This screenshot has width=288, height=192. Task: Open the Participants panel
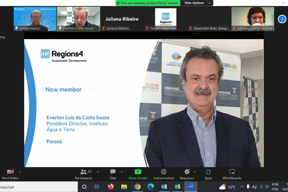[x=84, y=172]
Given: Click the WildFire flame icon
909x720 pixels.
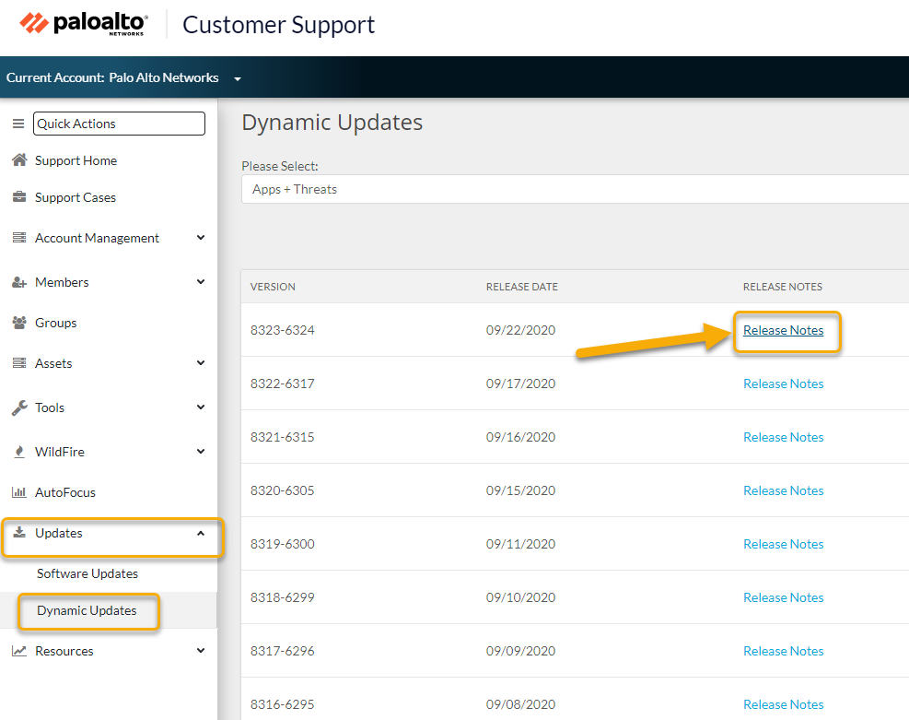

#####

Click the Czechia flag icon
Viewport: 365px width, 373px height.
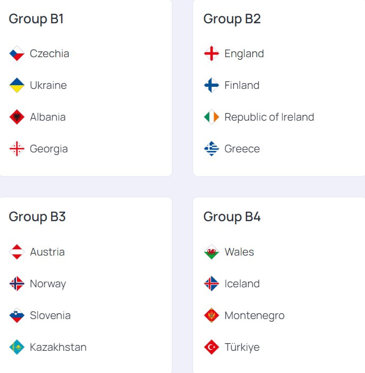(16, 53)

#####

(Required work) Above is a listing; print exactly its lines from the one with "Given: Click the WildFire flame icon" through the one with "909x720 pixels.", and no other lines.

(Your solution)
Given: Click the WildFire flame icon
909x720 pixels.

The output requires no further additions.